オスミウムとは?
おすみうむ
オスミウムとは、白金族に属する天然の金属元素で、現在知られているすべての元素の中で最も密度が高いという特性を持つ希少金属です。
オスミウム(元素記号:Os、原子番号:76)は、周期表の第6周期・第8族に属する白金族元素の一つです。その最大の特徴は、全元素中で最も高い密度(約22.59 g/cm³)を持つことで、同体積の水と比べると約22倍もの重さがあります。

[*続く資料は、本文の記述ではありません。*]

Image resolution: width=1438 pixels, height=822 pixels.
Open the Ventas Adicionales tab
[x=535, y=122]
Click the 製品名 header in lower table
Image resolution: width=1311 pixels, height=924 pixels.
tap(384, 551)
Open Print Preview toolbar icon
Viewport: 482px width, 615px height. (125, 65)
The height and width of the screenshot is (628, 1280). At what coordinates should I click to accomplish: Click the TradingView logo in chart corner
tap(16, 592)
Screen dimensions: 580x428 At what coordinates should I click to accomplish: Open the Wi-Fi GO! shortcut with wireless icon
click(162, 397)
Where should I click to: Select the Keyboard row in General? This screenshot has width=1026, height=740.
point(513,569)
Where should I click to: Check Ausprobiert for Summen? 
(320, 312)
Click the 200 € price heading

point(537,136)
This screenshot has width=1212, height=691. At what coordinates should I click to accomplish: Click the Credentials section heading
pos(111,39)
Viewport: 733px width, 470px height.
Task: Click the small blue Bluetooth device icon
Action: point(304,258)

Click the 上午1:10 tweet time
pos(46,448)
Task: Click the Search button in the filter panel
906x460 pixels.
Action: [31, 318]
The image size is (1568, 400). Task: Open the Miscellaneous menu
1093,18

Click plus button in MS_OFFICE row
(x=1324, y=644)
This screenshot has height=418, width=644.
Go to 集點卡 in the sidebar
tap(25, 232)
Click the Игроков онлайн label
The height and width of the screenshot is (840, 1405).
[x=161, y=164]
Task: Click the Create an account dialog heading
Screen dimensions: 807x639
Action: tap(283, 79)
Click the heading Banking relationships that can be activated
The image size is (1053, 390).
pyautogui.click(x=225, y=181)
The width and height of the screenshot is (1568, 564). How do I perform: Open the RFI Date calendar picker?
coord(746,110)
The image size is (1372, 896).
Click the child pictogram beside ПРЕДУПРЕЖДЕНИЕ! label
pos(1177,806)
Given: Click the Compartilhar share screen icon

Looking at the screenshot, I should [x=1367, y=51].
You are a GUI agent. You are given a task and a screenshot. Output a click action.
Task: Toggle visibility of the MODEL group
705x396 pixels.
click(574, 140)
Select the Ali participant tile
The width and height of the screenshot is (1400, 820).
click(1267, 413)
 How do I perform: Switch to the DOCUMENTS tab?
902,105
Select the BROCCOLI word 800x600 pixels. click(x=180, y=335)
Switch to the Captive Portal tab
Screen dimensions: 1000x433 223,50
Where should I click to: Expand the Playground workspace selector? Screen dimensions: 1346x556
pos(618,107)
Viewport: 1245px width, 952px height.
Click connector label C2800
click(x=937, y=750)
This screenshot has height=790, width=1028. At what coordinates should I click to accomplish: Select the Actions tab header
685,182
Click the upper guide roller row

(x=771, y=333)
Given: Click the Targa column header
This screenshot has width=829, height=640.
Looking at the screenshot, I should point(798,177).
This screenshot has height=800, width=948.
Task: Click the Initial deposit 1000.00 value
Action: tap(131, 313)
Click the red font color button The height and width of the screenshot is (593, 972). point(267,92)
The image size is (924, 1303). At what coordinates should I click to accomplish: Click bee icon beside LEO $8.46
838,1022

名称はギリシャ語で「臭気」を意味する「osme」に由来し、酸化物(四酸化オスミウム)が独特の刺激臭を放つことにちなんでいます。
オスミウムは白金鉱石に微量含まれる形で産出され、地球上での産出量は極めて少ない希少元素です。単体のオスミウムは青みがかった白色〜灰色の金属光沢を持ちますが、非常に硬く脆いため加工が困難です。通常はイリジウムと合金(オスミウム・イリジウム合金)にして利用されます。
オスミウムの主な用途や化合物としての利用を以下に示します。
- 万年筆のペン先・レコード針の耐摩耗チップ(合金として)
- 四酸化オスミウム(OsO₄):電子顕微鏡試料の染色剤・固定剤
- 生化学研究における細胞構造の可視化試薬
- 有機合成反応の触媒(オスミウム触媒によるジヒドロキシル化)
四酸化オスミウムは揮発性が高く猛毒であるため、実験室での使用には細心の注意が必要です。希少性と特異な物性から研究・工業の特定分野で代替のきかない存在ですが、一般社会での認知度は高くありません。白金族の中でも特に個性的な元素として、材料科学や分析化学の場で重要な役割を担っています。
使い方・例文
オスミウムは電子顕微鏡で細胞の断面を観察する際に試料を染める固定剤として研究室で使われるほか、万年筆のペン先の耐久性を高める合金の成分として利用されています。